- Goal of the exercise: Give back exactly the line containing "Task: Click the chevron next to NikAccount123" together with all the lines after it, ending at the final line below.
(Exercise input begins)
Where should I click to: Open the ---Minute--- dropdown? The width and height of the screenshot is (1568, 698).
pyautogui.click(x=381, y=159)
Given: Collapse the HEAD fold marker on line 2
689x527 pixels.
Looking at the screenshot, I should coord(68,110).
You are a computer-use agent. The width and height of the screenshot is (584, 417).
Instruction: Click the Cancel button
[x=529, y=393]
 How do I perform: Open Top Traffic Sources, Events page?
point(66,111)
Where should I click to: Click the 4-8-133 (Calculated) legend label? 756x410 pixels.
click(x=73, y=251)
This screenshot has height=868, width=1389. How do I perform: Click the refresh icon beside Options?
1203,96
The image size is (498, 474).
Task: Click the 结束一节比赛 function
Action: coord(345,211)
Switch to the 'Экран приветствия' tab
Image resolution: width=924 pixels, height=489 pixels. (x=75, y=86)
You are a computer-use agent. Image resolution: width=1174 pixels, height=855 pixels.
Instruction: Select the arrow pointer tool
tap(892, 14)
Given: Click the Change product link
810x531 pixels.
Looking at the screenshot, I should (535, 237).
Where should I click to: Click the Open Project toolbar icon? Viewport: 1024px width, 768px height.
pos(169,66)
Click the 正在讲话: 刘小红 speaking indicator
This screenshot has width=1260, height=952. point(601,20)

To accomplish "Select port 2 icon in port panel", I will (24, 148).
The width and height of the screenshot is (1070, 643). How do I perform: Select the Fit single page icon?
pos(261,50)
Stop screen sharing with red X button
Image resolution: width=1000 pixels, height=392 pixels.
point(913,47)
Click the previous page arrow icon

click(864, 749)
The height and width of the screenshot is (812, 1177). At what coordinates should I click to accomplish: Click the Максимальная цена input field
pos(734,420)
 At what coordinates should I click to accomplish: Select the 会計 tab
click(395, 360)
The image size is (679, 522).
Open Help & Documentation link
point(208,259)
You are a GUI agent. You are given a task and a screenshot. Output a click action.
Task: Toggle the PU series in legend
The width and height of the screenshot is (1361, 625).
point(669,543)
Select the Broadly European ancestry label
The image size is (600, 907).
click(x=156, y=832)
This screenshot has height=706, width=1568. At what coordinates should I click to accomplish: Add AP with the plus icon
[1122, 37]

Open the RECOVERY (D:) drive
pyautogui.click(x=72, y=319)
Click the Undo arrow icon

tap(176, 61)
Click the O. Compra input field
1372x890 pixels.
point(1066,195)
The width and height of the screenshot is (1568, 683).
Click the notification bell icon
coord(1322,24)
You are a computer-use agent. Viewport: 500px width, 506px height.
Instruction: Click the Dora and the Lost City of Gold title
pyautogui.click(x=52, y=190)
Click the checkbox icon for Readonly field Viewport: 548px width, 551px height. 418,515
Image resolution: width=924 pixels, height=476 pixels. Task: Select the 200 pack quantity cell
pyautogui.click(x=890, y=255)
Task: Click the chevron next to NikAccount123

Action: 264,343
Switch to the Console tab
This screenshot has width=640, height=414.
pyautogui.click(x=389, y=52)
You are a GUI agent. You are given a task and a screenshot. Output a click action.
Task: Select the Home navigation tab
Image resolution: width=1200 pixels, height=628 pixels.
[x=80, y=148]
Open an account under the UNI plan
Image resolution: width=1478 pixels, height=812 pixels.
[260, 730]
(Exercise input ends)
- Answer area:
Task: Click the chevron next to NikAccount123

Action: 264,343
Switch to the Console tab
This screenshot has width=640, height=414.
pyautogui.click(x=389, y=52)
You are a GUI agent. You are given a task and a screenshot. Output a click action.
Task: Select the Home navigation tab
Image resolution: width=1200 pixels, height=628 pixels.
[x=80, y=148]
Open an account under the UNI plan
Image resolution: width=1478 pixels, height=812 pixels.
[260, 730]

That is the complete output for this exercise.